Does this all sound good? If so, the practical outcomes are to check the details of this PR, I'll keep track of some notes and plans here for anything at the 2.0 level, and we can open issues for longer term plans.

voytek commented 1 year ago

Oh for sure. I'm happy with this as is now, I just think we should—for 2.0—actually implement some of the above suggestions.

TomDonoghue commented 1 year ago

Thanks for the deep dive, and making things even faster @ryanhammonds! In terms of the refactoring, it looks greats - and I left replies to the comments above!

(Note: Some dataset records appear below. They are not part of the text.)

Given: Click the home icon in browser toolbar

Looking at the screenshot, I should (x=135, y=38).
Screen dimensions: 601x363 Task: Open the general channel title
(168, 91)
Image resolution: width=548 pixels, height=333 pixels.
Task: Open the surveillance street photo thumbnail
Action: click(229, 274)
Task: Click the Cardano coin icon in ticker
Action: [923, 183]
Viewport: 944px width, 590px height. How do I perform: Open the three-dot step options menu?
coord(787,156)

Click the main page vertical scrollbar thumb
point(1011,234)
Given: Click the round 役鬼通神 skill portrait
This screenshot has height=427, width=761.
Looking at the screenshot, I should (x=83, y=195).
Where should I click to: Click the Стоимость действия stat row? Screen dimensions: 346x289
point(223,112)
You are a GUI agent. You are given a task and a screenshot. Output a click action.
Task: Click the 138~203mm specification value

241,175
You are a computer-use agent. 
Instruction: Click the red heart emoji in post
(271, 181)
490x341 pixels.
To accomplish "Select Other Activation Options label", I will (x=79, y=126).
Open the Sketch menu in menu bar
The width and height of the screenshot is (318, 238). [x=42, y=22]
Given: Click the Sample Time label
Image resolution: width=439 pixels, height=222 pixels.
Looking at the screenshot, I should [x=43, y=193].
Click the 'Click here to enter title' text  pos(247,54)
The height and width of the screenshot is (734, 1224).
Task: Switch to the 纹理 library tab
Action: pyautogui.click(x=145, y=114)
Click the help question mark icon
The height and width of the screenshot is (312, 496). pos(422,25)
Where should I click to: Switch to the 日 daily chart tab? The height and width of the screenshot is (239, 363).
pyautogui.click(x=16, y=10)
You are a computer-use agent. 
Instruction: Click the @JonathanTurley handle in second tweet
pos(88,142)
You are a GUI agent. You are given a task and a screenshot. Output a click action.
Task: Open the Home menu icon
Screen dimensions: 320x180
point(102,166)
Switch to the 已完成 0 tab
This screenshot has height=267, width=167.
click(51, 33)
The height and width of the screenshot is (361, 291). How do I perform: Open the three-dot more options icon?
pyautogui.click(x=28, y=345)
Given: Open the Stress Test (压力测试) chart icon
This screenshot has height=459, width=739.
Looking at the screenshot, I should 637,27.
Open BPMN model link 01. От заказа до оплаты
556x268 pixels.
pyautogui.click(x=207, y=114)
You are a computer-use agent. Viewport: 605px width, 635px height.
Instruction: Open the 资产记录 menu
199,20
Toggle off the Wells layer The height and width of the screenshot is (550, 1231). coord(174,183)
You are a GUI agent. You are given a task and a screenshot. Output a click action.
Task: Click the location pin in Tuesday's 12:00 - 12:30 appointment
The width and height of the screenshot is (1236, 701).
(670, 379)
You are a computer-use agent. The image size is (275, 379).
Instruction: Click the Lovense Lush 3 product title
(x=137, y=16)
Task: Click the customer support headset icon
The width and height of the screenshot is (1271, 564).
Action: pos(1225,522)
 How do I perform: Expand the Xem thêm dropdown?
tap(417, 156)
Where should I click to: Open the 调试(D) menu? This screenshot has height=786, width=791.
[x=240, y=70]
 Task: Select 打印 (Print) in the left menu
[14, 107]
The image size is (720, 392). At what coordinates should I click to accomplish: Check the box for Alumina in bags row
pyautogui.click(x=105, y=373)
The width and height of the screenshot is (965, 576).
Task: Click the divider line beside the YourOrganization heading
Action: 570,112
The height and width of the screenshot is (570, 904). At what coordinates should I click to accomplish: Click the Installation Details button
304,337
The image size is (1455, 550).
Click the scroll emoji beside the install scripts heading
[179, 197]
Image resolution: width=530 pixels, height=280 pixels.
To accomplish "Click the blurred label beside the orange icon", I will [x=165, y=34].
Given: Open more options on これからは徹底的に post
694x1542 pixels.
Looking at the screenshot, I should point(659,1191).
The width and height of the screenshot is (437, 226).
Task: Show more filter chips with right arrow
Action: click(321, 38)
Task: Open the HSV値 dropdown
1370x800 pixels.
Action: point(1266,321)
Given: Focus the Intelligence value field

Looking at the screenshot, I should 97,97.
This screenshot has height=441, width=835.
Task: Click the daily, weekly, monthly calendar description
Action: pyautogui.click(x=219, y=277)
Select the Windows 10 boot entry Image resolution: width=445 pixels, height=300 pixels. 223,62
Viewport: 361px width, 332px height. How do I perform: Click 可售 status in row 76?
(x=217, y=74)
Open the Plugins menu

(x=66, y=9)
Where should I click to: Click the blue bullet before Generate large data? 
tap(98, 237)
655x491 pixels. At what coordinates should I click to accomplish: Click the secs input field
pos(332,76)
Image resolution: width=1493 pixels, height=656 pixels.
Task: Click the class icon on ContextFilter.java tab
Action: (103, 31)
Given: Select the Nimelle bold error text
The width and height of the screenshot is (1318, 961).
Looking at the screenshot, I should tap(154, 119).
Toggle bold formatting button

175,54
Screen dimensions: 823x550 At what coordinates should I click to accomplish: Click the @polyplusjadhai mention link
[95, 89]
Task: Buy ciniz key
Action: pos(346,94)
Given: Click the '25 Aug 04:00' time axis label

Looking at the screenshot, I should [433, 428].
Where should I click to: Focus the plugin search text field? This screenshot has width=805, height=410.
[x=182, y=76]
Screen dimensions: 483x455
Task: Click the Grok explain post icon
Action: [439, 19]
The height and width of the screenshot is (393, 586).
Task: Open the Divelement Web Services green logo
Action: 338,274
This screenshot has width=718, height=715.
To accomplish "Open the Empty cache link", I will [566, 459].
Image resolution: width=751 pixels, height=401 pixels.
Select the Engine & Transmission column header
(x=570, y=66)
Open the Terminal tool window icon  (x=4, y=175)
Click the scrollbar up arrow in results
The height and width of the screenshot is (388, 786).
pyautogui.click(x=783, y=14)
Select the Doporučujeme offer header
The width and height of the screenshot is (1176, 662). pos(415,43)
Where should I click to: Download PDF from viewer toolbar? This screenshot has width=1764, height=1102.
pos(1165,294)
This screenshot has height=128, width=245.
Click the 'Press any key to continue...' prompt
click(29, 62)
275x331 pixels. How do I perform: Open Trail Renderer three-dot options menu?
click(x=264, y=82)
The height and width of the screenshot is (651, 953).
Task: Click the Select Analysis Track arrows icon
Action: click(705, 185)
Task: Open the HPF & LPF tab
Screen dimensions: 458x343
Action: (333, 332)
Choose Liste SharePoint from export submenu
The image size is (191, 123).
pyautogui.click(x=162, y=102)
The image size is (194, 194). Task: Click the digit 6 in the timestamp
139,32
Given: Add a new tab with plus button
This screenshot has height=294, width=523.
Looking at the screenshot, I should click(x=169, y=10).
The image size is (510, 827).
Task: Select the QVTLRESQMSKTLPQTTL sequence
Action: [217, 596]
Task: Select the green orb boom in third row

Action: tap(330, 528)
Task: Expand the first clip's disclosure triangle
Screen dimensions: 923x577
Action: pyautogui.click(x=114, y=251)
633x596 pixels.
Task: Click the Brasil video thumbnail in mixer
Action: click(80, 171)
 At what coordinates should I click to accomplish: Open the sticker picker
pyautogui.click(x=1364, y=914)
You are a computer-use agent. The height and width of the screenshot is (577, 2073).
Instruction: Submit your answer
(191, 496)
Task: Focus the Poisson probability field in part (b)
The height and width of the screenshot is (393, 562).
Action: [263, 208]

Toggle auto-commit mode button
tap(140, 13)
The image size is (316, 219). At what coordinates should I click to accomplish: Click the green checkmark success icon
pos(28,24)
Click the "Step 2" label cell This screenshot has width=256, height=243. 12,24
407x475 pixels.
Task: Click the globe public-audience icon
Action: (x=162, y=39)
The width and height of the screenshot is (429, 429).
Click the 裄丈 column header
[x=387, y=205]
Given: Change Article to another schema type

In terms of the timeit quirks - that's a great catch, and I have basically no idea what's going on here lol. My first thought was that maybe curve_fit specifically does some kind of caching (?). To poke at this, using %%timeit -n X -r X and exploring iterations/repeats of 1 or more with other functions (numpy / standard library), as far as I can tell every timed code block is a lot slower for the first iteration? I'm not sure if this is a timeit thing or a Jupyter thing, and it's also not clear how a 1 second sleep would reset things... (I also timed a 1 second time.sleep call, and it has +/- 1-3 ms variance, which is annoying). Despite this seeming like a pretty general property / quirk, I couldn't find anything useful about it. All in all, I dno what's happening and I don't know what to believe lol (though I would perhaps guess that the first iteration is perhaps an overestimate than subsequent iterations necessarily being underestimates...?).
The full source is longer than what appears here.